At my last posting, I reflected on stigma and shame regarding mental health challenges, as well as making the decision to pursue disability benefits, and how it creates unnecessary barriers to self and other-acceptance and to reaching out for the help that could potentially improve quality of life for myself and others. You can read that and the earlier postings on this thread here: Part 1 Part 2 Part 3
Having submitted to all exams required of me by Social Security for disability determination, I was awaiting word at the end of October. The first week of November I received the letter stating the denial of my initial application. Although the language they used was such that my advocate felt was the “best” possible denial, i.e. they recognize that my condition is severe but question whether it will last longer than 12 months, it was entirely heartbreaking. How could they not see that the trigeminal neuralgia, as well as major depression and PTSD are not things that will simply “poof!” go away any time soon? It was also incredibly scary but I know that the next steps are likely to drag on for months, if not years. How will I survive? Will I even want to if they can’t help me feel somewhat better? I spent several days in a struggle with myself. Then, a couple of important events occurred. A dear friend and sister in soul offered to help set up a Go Fund Me page for my basic needs, as well as for care that I might be needing in the near future for possible specialty care at the Mayo Clinic. My neurosurgeon felt that my case is so complex that he wanted me to travel for a consultation with a neurosurgeon who has had some good results with deep brain stimulation for pain. It has been nothing short of a miracle that friends and loved ones have contributed to this fund, and it continues to grow towards its goal. I have recently traveled to the Mayo clinic for the consult, which was edifying yet extremely disappointing. It has become clear that the constellation of pain symptoms I experience in the face and head are not the symptoms that they are currently focusing on as they pursue FDA approval for this technique for chronic, intractable pain. The specialist did state that it’s not off the table for me, but it’s not the first thing he would do, though the options that we may try are not terribly promising. Basically, he was compassionate but clear: I have lived with this a long time, and it is complex and not going to respond to a clear cut plan of action. As I made the long drive back to home, I may have screamed long and loud on several occasions, with the windows down of course, no need to get myself arrested on top of everything else, right?

EXTRACTED MATERIAL –
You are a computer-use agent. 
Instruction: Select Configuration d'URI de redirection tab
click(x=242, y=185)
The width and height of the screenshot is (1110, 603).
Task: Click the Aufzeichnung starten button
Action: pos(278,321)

* * *

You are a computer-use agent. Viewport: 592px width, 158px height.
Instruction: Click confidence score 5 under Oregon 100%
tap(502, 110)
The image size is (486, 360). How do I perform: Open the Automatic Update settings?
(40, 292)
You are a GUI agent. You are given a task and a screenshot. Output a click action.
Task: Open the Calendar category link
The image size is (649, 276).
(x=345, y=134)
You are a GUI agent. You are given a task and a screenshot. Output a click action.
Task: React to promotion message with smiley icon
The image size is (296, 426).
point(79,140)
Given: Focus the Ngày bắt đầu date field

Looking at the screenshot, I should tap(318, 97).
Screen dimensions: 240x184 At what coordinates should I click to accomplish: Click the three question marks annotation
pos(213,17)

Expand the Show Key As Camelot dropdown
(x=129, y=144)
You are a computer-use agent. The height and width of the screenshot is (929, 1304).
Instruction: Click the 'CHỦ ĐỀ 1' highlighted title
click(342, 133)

WHAT THE TASK ASKS –
List each medical condition that the writer of the disability-denial passage names as one they live with.

ANSWER FOR THIS EXERCISE –
trigeminal neuralgia, major depression, PTSD